Reverting bundle-in MKL and DPCPP fixed Failed to create engine errors.
Pygmalion 6B works fine but now i am getting this error with Llama2 models: I am not sure if this is IPEX only or a Torch 2.1 compatibility issue on Kobold side.
File "/home/disty/Apps/AI/KoboldAI/runtime/envs/koboldai-ipex/lib/python3.8/site-packages/transformers/generation/logits_process.py", line 920, in _prepare_bias_variables
raise ValueError(
ValueError: The model vocabulary size is 32000, but the following tokens were being biased: [32000]
I couldn't able to get the new ipex.optimize_transformers working reliably so i reverted it. ipex.optimize_transformers throws this error when generating:
File "/home/disty/Apps/AI/KoboldAI/runtime/envs/koboldai-ipex/lib/python3.8/site-packages/intel_extension_for_pytorch/transformers/models/xpu/optimize_transformers/modules/opt.py", line 206, in forward
attention_mask = attention_mask.view(
RuntimeError: shape '[1, 2, 1, 2, 2]' is invalid for input of size 4
In general this PR will be on hold until we have transitioned the CUDA side. Hopefully that will bring an answer to your question since your currently ahead of our own effort.

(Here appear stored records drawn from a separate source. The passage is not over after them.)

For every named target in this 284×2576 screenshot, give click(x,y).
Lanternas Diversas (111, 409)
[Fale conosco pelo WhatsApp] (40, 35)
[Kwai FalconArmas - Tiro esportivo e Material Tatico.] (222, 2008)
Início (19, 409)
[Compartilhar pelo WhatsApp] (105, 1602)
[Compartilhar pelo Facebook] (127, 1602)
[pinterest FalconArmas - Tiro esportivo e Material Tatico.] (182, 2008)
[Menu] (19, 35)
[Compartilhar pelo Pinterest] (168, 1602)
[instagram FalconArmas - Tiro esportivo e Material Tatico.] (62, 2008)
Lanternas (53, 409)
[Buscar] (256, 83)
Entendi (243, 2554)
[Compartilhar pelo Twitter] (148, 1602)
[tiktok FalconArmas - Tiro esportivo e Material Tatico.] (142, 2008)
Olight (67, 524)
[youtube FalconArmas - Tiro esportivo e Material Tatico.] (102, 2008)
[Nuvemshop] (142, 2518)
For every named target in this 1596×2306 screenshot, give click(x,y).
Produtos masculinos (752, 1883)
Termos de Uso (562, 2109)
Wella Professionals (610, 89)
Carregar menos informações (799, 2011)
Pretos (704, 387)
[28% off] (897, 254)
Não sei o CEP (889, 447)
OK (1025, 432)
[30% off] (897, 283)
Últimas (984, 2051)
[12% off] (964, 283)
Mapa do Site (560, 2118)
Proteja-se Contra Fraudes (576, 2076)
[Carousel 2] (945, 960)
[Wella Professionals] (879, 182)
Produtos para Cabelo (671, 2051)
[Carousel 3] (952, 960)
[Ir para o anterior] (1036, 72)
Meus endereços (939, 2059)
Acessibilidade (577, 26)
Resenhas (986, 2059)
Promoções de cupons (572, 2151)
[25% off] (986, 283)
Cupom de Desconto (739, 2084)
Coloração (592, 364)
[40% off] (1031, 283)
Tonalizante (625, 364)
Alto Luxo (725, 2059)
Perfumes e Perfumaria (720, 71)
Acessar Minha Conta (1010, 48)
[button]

Transformers 4.34 and after seems to be broken with IPEX. 4.33.3 is working fine.
Can this help? https://github.com/intel/intel-extension-for-transformers
ITEX is for CPUs for now.
Adds PyTorch 2.1 support for IPEX. Fixes dtype errors if the GPU has 64 bit.
Also IPEX should have proper support for Windows now. But i don't really know how to do .bat scripting and i don't have any computer with Windows installed, so i can't really test it.